[Information supplied — start]

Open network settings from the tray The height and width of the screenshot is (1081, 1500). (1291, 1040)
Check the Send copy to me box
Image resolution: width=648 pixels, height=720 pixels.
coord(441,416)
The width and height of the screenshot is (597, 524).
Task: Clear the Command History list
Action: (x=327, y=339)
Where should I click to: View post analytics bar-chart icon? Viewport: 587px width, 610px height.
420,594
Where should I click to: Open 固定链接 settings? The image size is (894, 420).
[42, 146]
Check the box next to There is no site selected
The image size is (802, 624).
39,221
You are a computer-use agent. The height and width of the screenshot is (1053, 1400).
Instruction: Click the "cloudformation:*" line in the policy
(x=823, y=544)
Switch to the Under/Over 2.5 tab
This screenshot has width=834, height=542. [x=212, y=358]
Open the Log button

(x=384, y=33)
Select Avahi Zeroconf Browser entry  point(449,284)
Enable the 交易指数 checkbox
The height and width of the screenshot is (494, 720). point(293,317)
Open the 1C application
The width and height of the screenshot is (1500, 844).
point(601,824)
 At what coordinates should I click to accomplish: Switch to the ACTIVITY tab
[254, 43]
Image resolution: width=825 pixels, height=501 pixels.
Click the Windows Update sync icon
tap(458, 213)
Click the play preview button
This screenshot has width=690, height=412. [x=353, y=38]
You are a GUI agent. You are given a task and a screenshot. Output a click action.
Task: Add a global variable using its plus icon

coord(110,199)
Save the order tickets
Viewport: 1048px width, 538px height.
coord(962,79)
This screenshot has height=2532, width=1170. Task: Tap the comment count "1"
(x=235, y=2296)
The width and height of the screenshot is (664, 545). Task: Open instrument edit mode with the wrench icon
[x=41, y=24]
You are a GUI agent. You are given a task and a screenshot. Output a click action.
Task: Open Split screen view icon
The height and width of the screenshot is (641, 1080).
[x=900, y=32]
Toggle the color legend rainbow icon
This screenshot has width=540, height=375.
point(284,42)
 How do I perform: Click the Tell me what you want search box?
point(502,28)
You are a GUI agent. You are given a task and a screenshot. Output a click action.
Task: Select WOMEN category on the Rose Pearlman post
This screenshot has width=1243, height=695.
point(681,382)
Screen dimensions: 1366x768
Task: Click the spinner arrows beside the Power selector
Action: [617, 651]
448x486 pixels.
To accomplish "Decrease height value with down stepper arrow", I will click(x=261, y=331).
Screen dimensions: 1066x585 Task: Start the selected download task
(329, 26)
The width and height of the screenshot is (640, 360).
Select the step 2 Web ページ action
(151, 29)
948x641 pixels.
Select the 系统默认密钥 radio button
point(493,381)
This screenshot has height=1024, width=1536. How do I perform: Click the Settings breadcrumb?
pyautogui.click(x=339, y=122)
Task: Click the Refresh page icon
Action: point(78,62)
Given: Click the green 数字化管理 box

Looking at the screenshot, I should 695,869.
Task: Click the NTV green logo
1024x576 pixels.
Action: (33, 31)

[Information supplied — finish]

Could you transcribe the records in full, exactly?

> _Answer section_
Open network settings from the tray The height and width of the screenshot is (1081, 1500). (1291, 1040)
Check the Send copy to me box
Image resolution: width=648 pixels, height=720 pixels.
coord(441,416)
The width and height of the screenshot is (597, 524).
Task: Clear the Command History list
Action: (x=327, y=339)
Where should I click to: View post analytics bar-chart icon? Viewport: 587px width, 610px height.
420,594
Where should I click to: Open 固定链接 settings? The image size is (894, 420).
[42, 146]
Check the box next to There is no site selected
The image size is (802, 624).
39,221
You are a computer-use agent. The height and width of the screenshot is (1053, 1400).
Instruction: Click the "cloudformation:*" line in the policy
(x=823, y=544)
Switch to the Under/Over 2.5 tab
This screenshot has width=834, height=542. [x=212, y=358]
Open the Log button

(x=384, y=33)
Select Avahi Zeroconf Browser entry  point(449,284)
Enable the 交易指数 checkbox
The height and width of the screenshot is (494, 720). point(293,317)
Open the 1C application
The width and height of the screenshot is (1500, 844).
point(601,824)
 At what coordinates should I click to accomplish: Switch to the ACTIVITY tab
[254, 43]
Image resolution: width=825 pixels, height=501 pixels.
Click the Windows Update sync icon
tap(458, 213)
Click the play preview button
This screenshot has width=690, height=412. [x=353, y=38]
You are a GUI agent. You are given a task and a screenshot. Output a click action.
Task: Add a global variable using its plus icon

coord(110,199)
Save the order tickets
Viewport: 1048px width, 538px height.
coord(962,79)
This screenshot has height=2532, width=1170. Task: Tap the comment count "1"
(x=235, y=2296)
The width and height of the screenshot is (664, 545). Task: Open instrument edit mode with the wrench icon
[x=41, y=24]
You are a GUI agent. You are given a task and a screenshot. Output a click action.
Task: Open Split screen view icon
The height and width of the screenshot is (641, 1080).
[x=900, y=32]
Toggle the color legend rainbow icon
This screenshot has width=540, height=375.
point(284,42)
 How do I perform: Click the Tell me what you want search box?
point(502,28)
You are a GUI agent. You are given a task and a screenshot. Output a click action.
Task: Select WOMEN category on the Rose Pearlman post
This screenshot has width=1243, height=695.
point(681,382)
Screen dimensions: 1366x768
Task: Click the spinner arrows beside the Power selector
Action: [617, 651]
448x486 pixels.
To accomplish "Decrease height value with down stepper arrow", I will click(x=261, y=331).
Screen dimensions: 1066x585 Task: Start the selected download task
(329, 26)
The width and height of the screenshot is (640, 360).
Select the step 2 Web ページ action
(151, 29)
948x641 pixels.
Select the 系统默认密钥 radio button
point(493,381)
This screenshot has height=1024, width=1536. How do I perform: Click the Settings breadcrumb?
pyautogui.click(x=339, y=122)
Task: Click the Refresh page icon
Action: point(78,62)
Given: Click the green 数字化管理 box

Looking at the screenshot, I should 695,869.
Task: Click the NTV green logo
1024x576 pixels.
Action: (33, 31)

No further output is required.